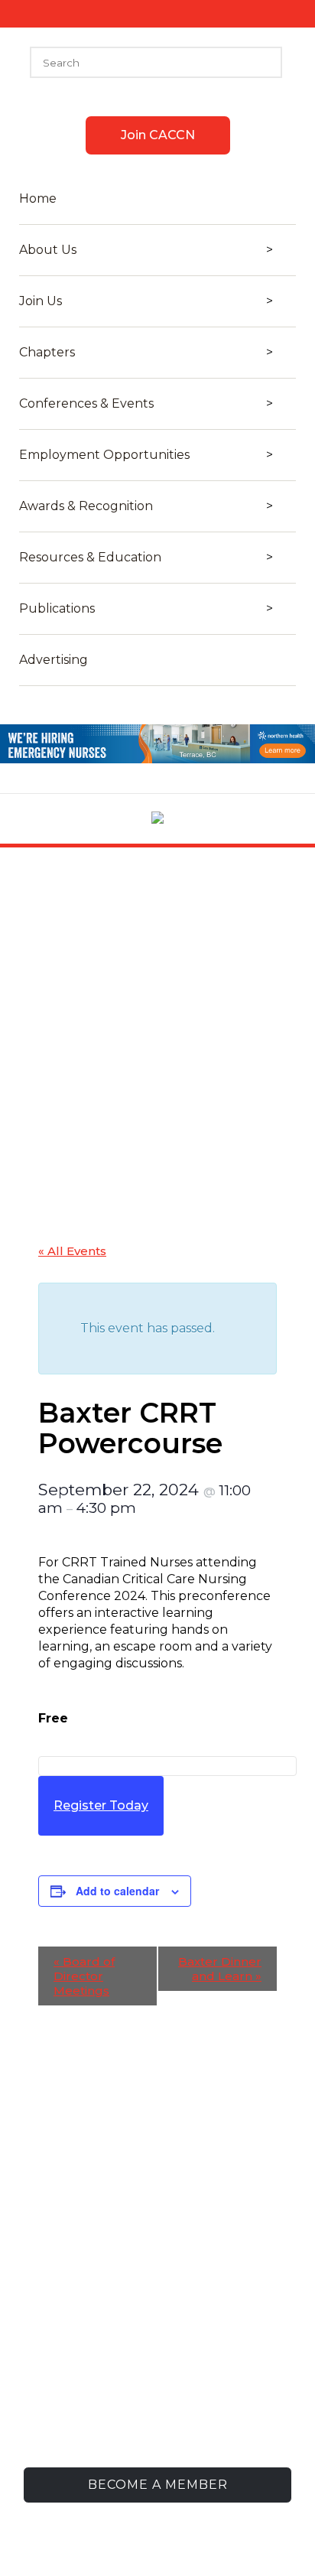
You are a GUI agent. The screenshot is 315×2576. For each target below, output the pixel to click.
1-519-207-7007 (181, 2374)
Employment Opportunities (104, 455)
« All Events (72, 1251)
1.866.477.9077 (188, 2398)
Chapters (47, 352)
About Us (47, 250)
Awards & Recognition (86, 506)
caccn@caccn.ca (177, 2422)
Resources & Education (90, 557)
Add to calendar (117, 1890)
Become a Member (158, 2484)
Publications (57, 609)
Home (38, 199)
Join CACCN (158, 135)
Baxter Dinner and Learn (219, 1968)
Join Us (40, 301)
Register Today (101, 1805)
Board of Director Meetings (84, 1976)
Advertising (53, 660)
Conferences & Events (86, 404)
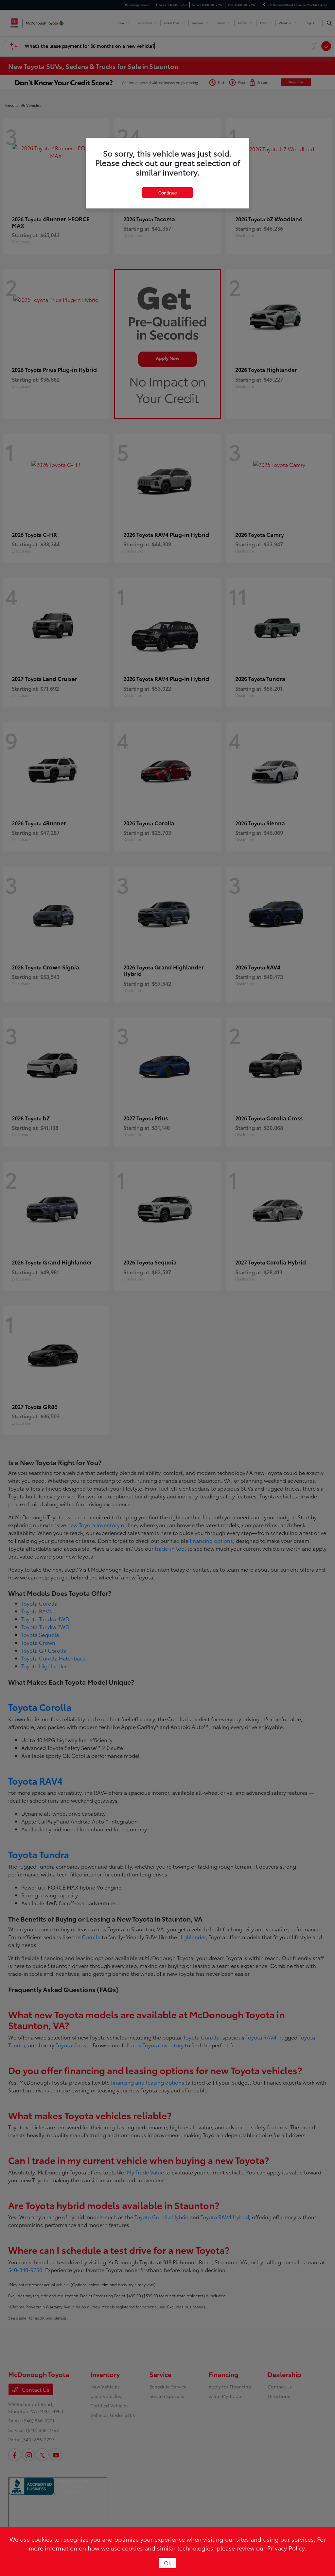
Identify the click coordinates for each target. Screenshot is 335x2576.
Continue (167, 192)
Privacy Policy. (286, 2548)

* * * * *

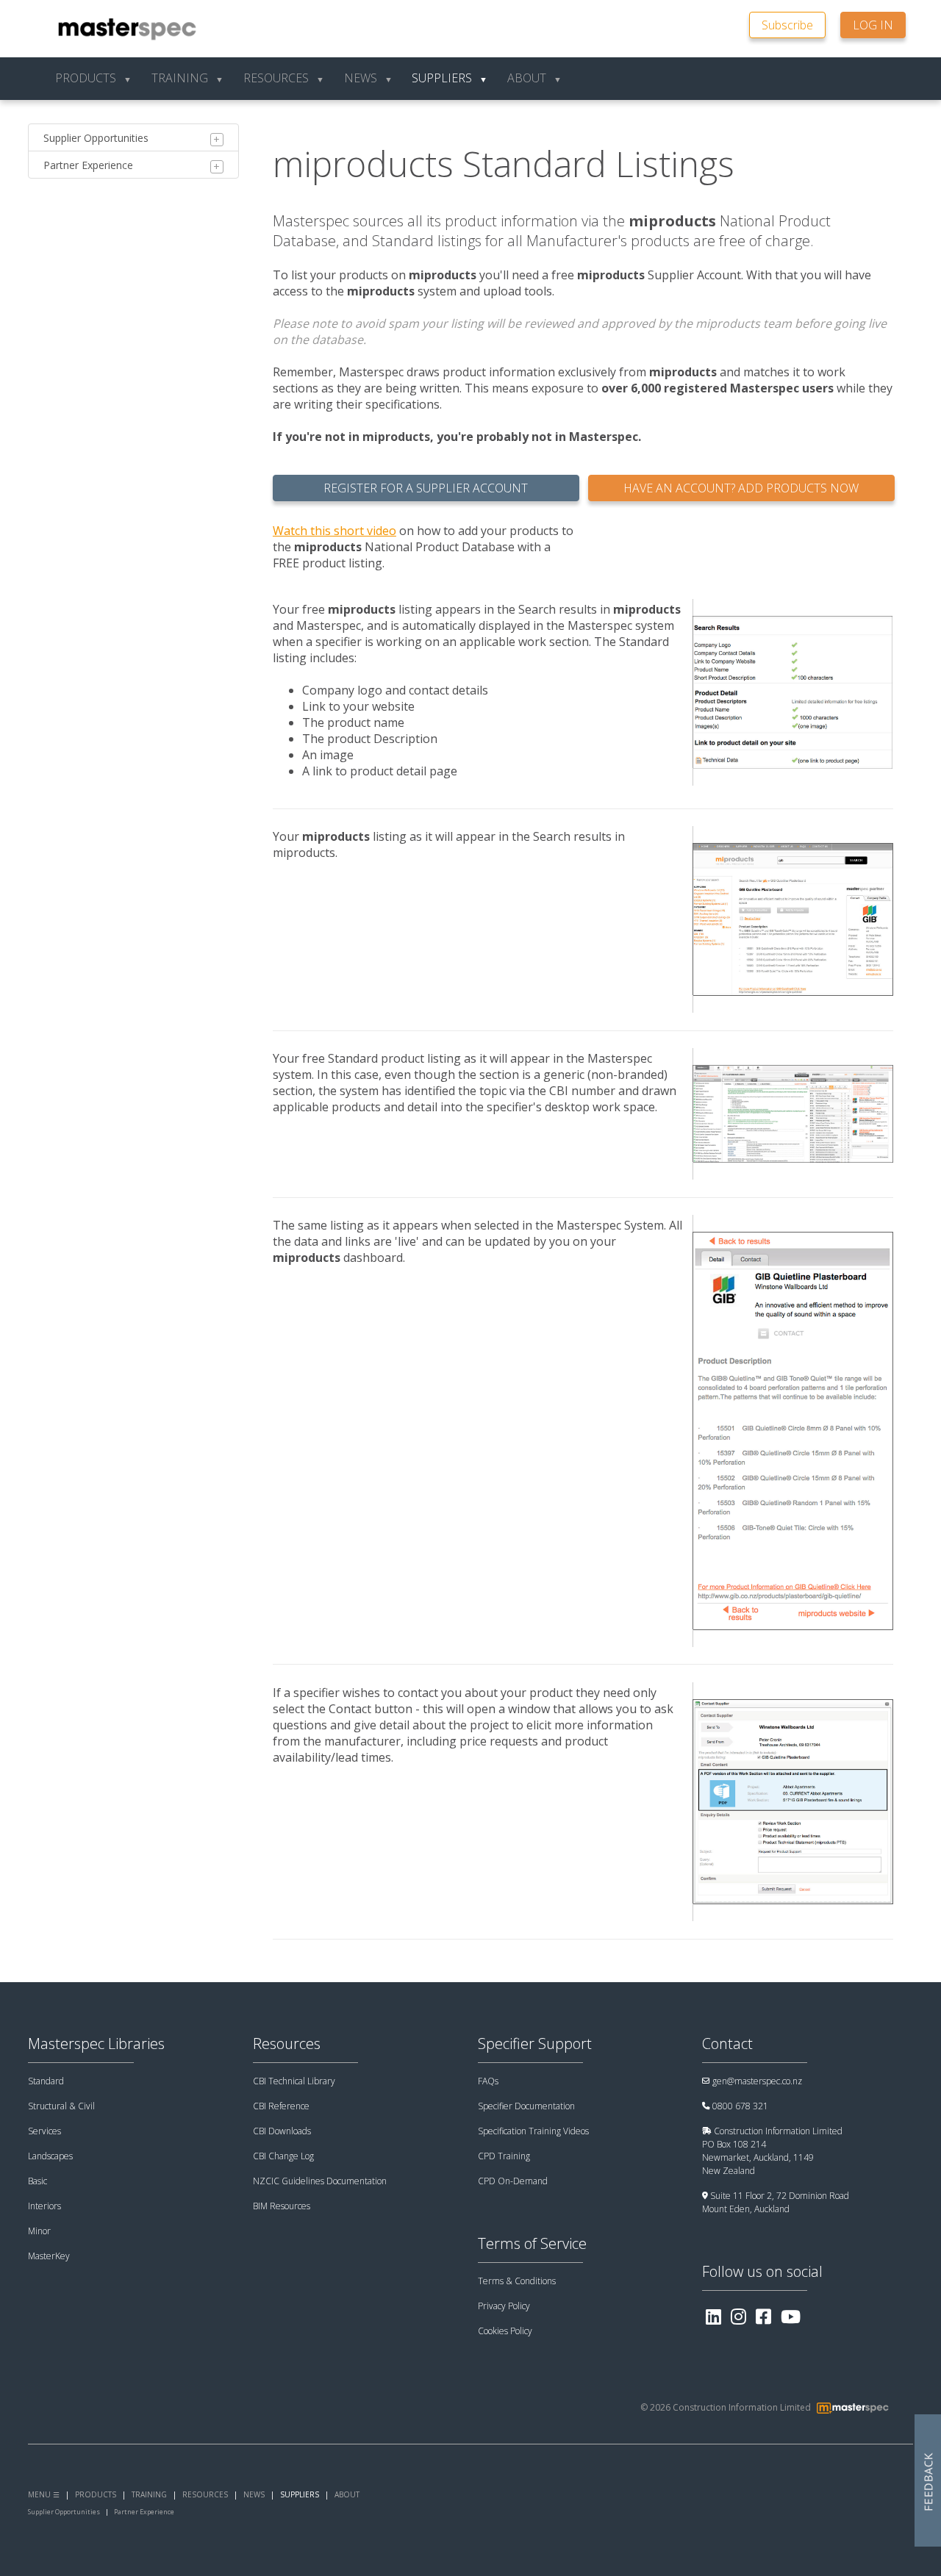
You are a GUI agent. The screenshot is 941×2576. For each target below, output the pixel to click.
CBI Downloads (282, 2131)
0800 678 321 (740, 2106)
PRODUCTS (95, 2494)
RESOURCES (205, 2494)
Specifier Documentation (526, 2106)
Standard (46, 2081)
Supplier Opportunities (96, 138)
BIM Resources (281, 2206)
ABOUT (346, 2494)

* * * * *

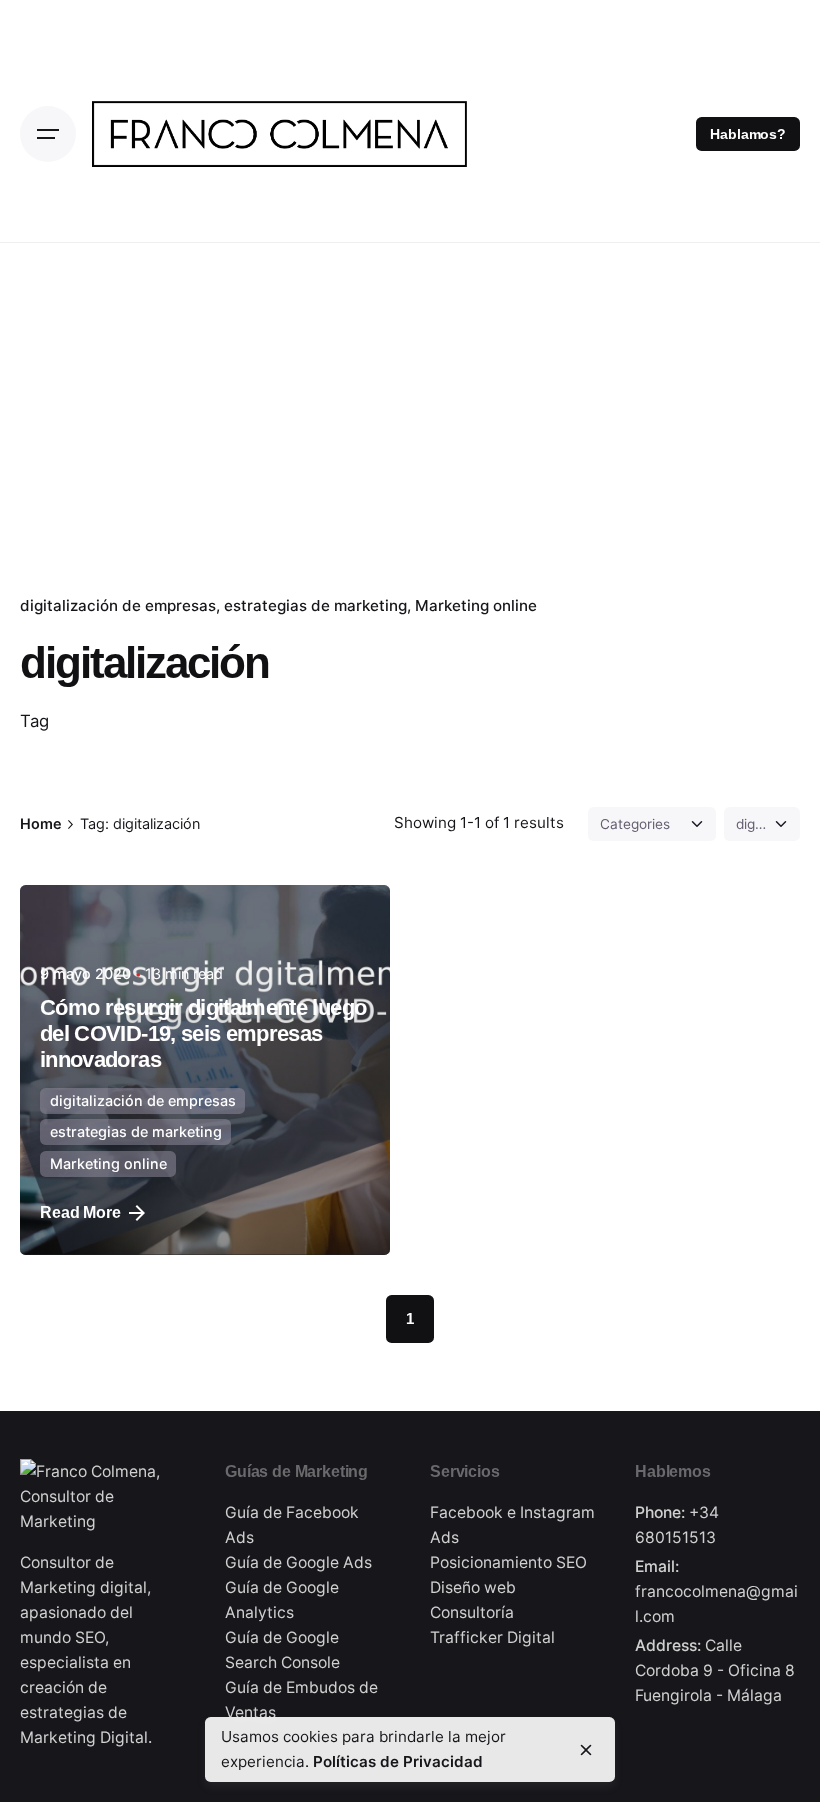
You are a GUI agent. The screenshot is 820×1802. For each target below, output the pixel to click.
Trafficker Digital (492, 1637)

* * * * *

### REQUIREMENT
Each line between the one holding "Register Today (101, 1805)" and the one holding "Privacy Policy. (286, 2548)", inclusive, should be copied exactly as it appears above, and pictures should be omitted.

### ANSWER TO THE PROBLEM
Register Today (101, 1805)
Board of Director Meetings (84, 1976)
Advertising (53, 660)
Conferences & Events (86, 404)
Identify the click coordinates for each target. Screenshot is 335x2576.
Continue (167, 192)
Privacy Policy. (286, 2548)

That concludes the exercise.